Assis derrière son grand bureau où trône notamment une photo du pape François, Louis Lareng se souvient comme si c'était hier de l'idée qui l'a amené à créer le Samu. "Le Samu c'est au fond l'hôpital hors les murs. C'est pour cette raison que je l'appelle souvent 'le médecin au pied de l'arbre' !", explique le médecin avec son accent qui roule les "r". A l'époque, les médecins n'ont pas le droit de sortir de l'hôpital pour soigner : une loi le leur interdit.

Qu'importe : Louis Lareng trouve la parade. "J'allais sur l'accident avec les cars de police. Je couchais au commissariat, où on m'avait aménagé un petit lit. Je couchais là et je partais avec eux. Ce n'était pas le Samu mais l'idée d'un Samu", raconte-t-il. Son dispositif est cependant perfectible : en effet, il se souvient de policiers "qui transportaient l'agresseur d'abord au commissariat avant de l'amener à l'hôpital"

Aujourd'hui, "chaque département a son Samu", tient-il à souligner en frappant son bureau du plat de la main. Et pour appeler le Samu, un seul numéro depuis 1978 : le 15. Avant cette date, chaque département avait son propre numéro pour contacter ce service d'urgence. Louis Lareng a négocié l'attribution du 15 au Samu avec le ministre des Télécommunications de l'époque. Hospitalisé, il a voulu faire un don au ministère de la Santé pour le remercier de l'accueil dont il avait bénéficié. Simone Veil se rend alors au chevet du ministre avec Louis Lareng. "On lui a dit que le meilleur don qu'il pouvait faire, c'était d'attribuer le 15 au Samu !" Le Samu prend donc place aux côtés de la police (17) et des pompiers (18).

Il faut conserver au Samu son sens de l'humanisme"

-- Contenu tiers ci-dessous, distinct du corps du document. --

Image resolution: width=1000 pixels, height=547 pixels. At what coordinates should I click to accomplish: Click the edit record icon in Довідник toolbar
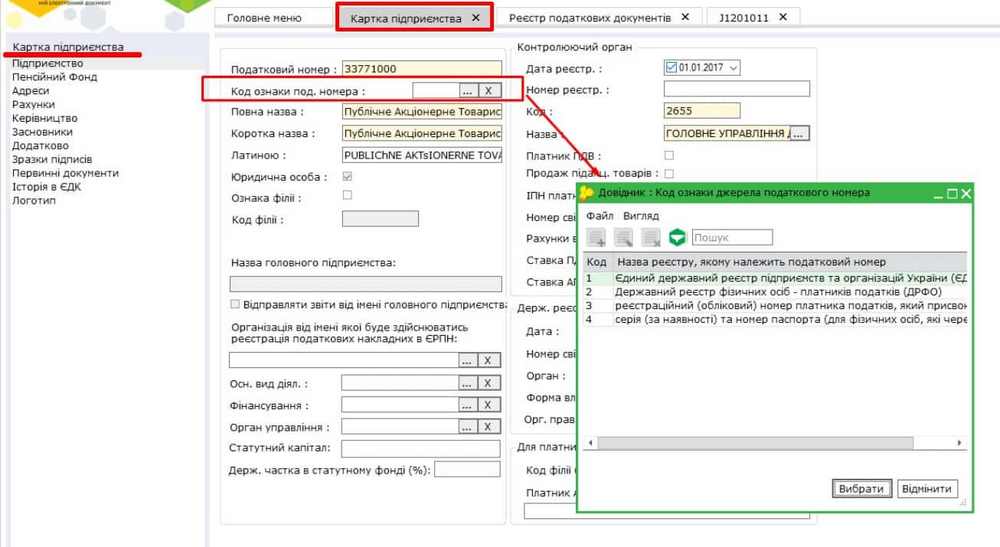[624, 238]
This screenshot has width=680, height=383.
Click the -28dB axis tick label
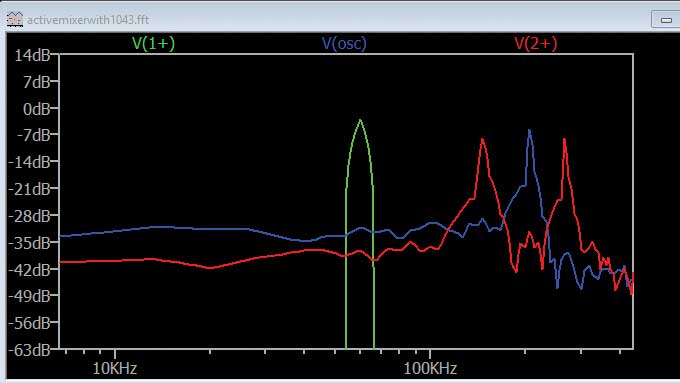point(29,216)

En 50 ans, le Samu s'est beaucoup développé et son activité a fortement augmenté. Aujourd'hui, il arrive bien souvent à saturation : trop d'appels, des pathologies non urgentes, pas assez de moyens... Louis Lareng se dit conscient de ces problématiques et estime que l'avenir du service d'urgence passe donc par les nouvelles technologies."L'intelligence artificielle et les robots vont venir au secours des trous, des manques et même à la place de certaines interventions", assure celui qui a importé la télémédecine en France. "Il faut que ce soit complémentaire entre la démarche humaine et la démarche artificielle parce qu'il faut conserver au Samu son sens de l'humanisme."

Le Samu a connu des turbulences ces derniers mois, notamment avec la mort de Naomi Musenga, une jeune Strasbourgeoise dont l'appel n'a pas été pris au sérieux par les équipes du 15. "Ça m'a fait mal", reconnaît Louis Lareng, qui dit cependant ne pas suffisamment connaître le dossier pour avoir une opinion sur d'éventuels manquements. Derrière ses lunettes rondes, il en est convaincu : "La Samu reste une excellente chose." Et il est convaincu que sa création a de l'avenir, avec toujours le même objectif : amener la médecine au plus près des patients.